• _WORK TO COMPLETE_:
1. In the history of the architecture firm Wilson, Morris, Crain and Anderson, in what year did Ralph Anderson, Jr. become the fourth partner?
2. Continue the history of the architecture firm Wilson, Morris, Crain and Anderson from the point where it stops.

• _TEXT PROVIDED_:

Content starts

Wilson, Morris, Crain and Anderson

Seth Irwin “S.I.” Morris and his former Rice classmate F. Talbott Wilson, Jr. were the original founders of the firm. At the end of the New Deal era in the 1940s, the partners earned a major early commission: Park Lane Apartments on Hermann Drive which was Houston’s most impressive Federal Housing Administration-sponsored garden apartment complex. At about the same time, developer E.L. Crain hired the young architects to design a series of houses in his new Garden Oaks subdivision, and helped them win the contract to design the Garden Oaks School. After wartime service with the U.S. Navy, Morris returned to Houston and re-established his practice with Wilson. In 1946, a third partner, B.W. Crain, Jr. joined the firm. In 1953, Ralph Anderson, Jr. became the fourth partner.

Wilson, Morris, Crain & Anderson was selected as associate architect with Skidmore, Owings & Merrill for the First City National Bank Building in 1961 and received the federal commission for the new U.S. Post Office in 1962.

The firm’s greatest challenge and greatest triumph came when Judge Roy Hofheinz chose Wilson, Morris, Crain & Anderson to design the Harris County Domed Stadium (1965) with Lloyd, Morgan & Jones. After the Astrodome, the firm made its biggest impact on Houston’s skyline in the 1970s when it designed Gerald Hines’ first major downtown office building, One Shell Plaza (1971), again with Skidmore, Owings & Merrill. The firm was soon commissioned to design One Allen Center (1972) on its own.

Content ends

• _EXTRACTED MATERIAL_:

Content starts

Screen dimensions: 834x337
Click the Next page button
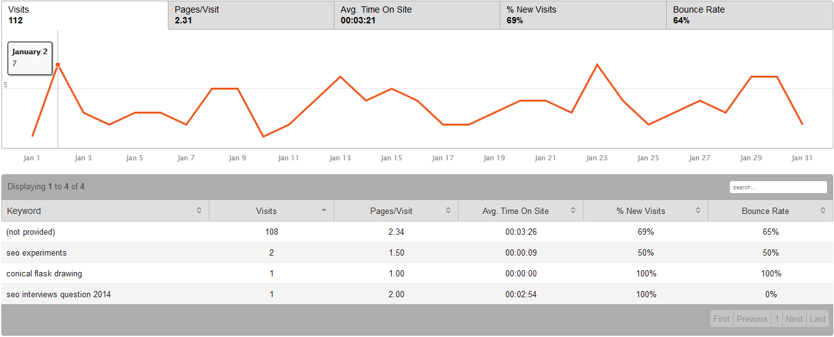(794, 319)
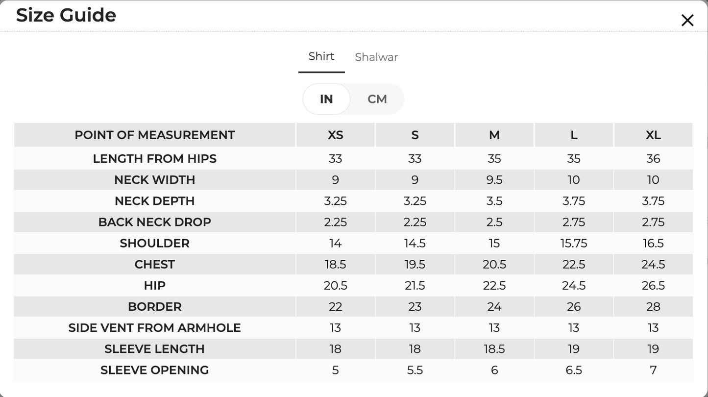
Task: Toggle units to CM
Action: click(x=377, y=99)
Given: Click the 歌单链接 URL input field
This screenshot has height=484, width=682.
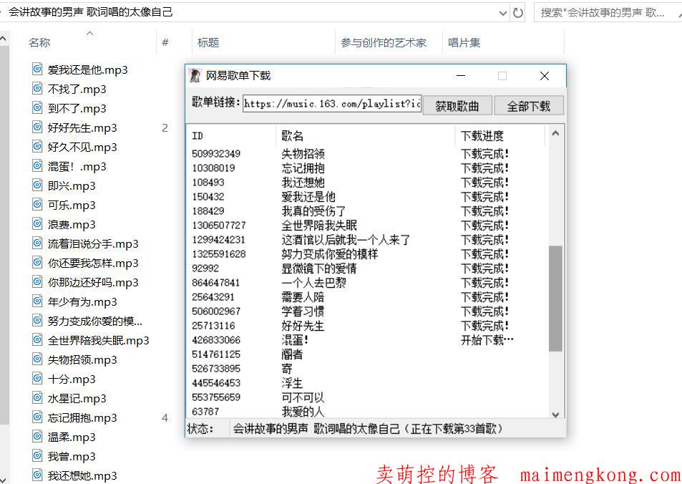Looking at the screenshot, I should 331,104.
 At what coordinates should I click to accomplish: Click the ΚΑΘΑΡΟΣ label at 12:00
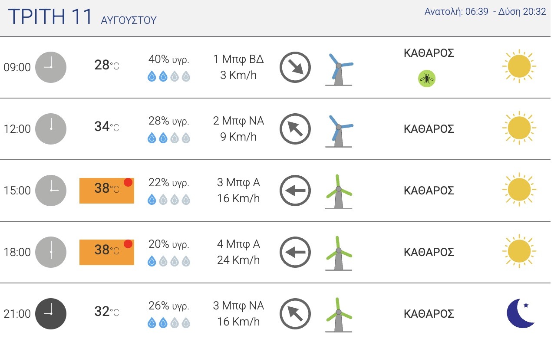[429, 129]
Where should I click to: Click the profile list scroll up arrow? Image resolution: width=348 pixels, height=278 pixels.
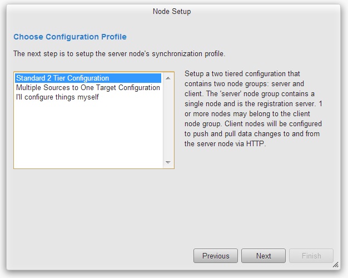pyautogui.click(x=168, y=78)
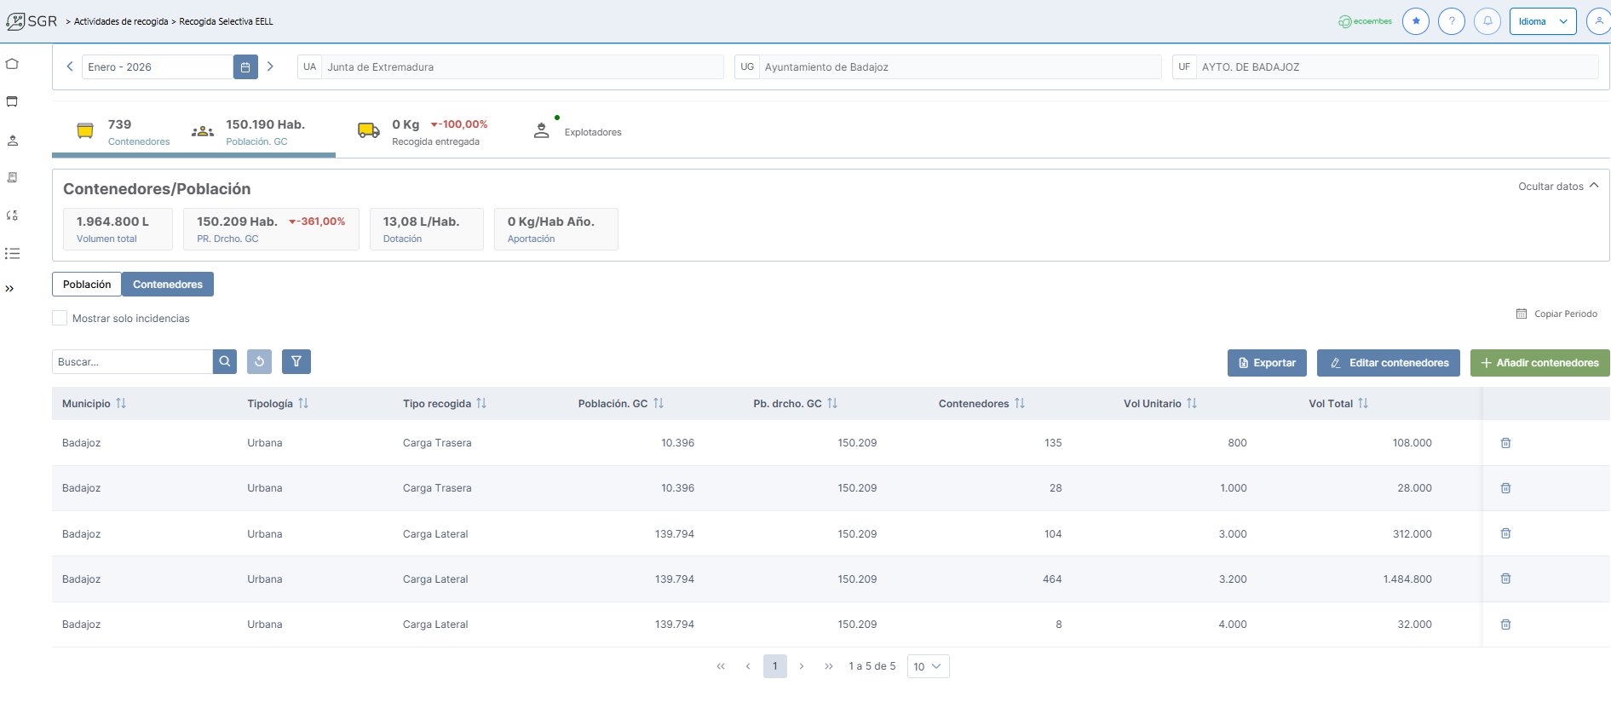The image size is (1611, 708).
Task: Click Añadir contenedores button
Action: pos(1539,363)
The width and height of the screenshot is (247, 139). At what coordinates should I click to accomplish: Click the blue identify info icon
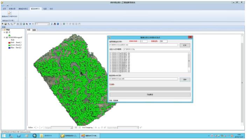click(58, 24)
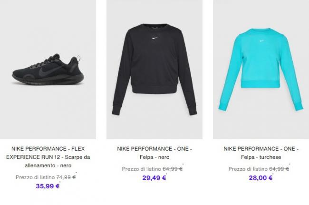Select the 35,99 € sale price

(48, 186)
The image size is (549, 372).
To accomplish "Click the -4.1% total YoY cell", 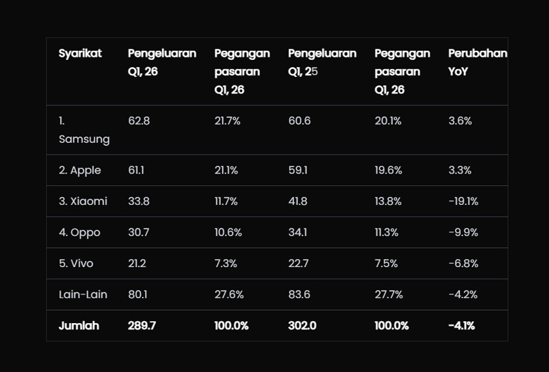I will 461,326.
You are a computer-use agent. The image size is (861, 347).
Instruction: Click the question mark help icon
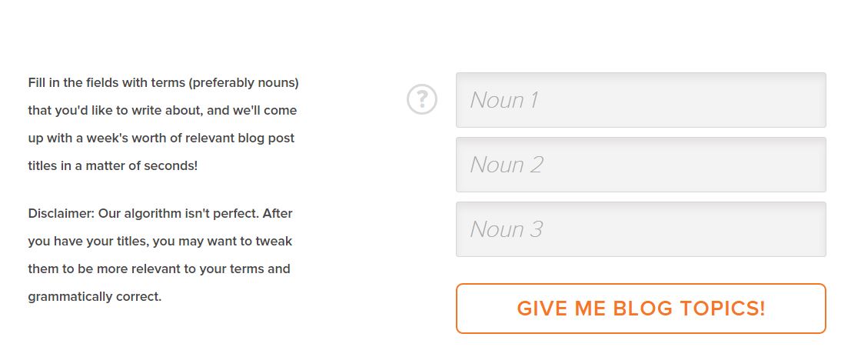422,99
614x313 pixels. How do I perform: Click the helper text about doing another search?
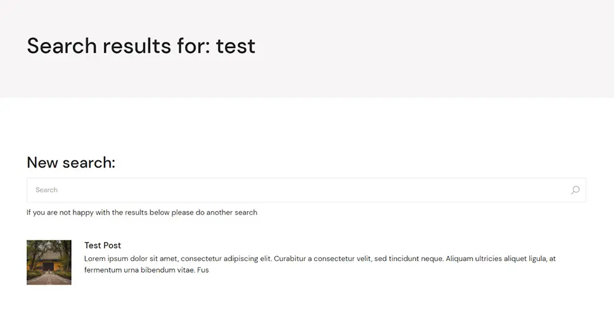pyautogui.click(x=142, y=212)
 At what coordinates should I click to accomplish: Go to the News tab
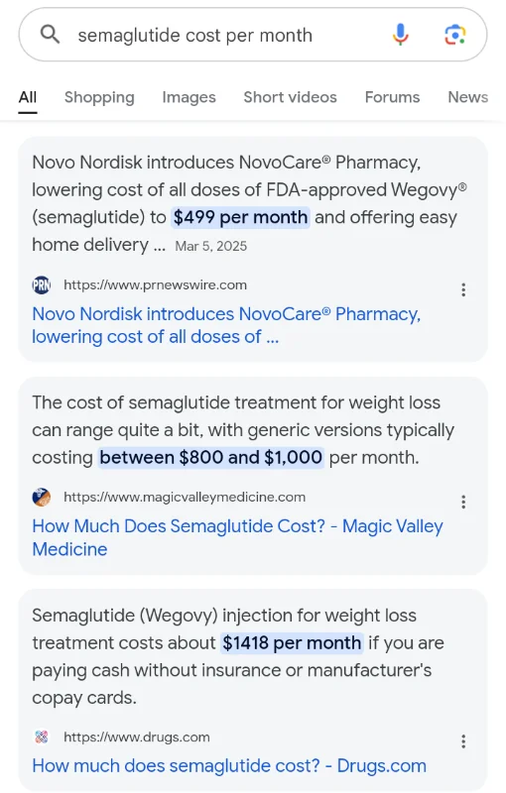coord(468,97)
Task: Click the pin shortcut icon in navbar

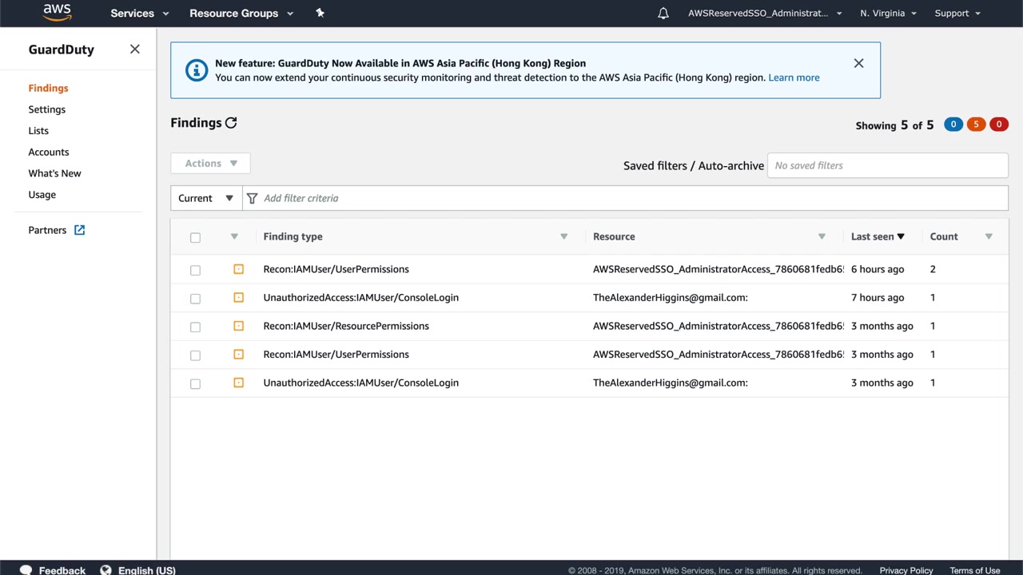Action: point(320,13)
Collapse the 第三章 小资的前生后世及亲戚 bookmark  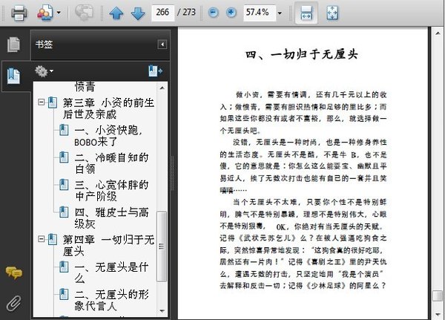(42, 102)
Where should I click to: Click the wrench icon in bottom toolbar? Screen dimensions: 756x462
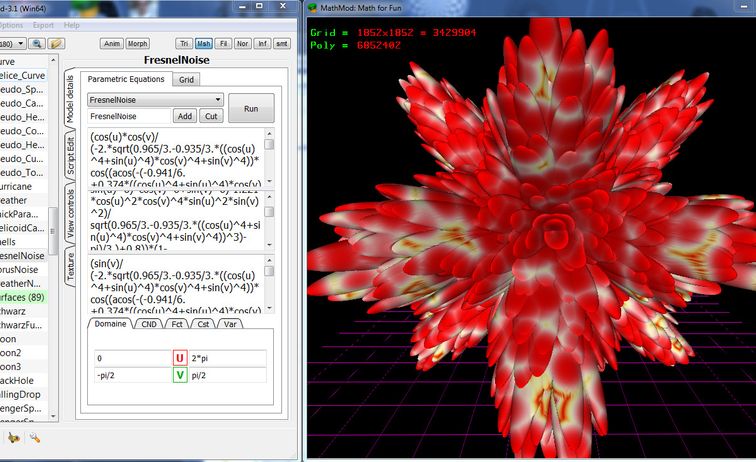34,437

Content ends

• _RESPONSES FOR EACH TASK_:
1. 1953

2.
In 1970, Morris recruited Eugene Aubry as chief designer and two years later the firm dissolved, with Morris establishing S.I. Morris Associates, and Wilson/Crain/Anderson continuing separately with offices in Houston and Longview.

Talbott Wilson, FAIA was principal architect for the Main Houston Post Office, Houston Light and Power Building, SW Bell Headquarters, Astrodome (with Lloyd, Morgan and Jones), River Oaks Bank & Trust, buildings at Rice University, St. Philip Presbyterian, Central Presbyterian (demolished), Style and Steel Townhouses, and many other residential, commercial and institutional projects.

Ralph Anderson, FAIA was principal architect for Kelsey Seybold Clinic (demolished), Houston Post, Mavis Kelsey Residence (demolished) and many other residential, commercial and institutional projects.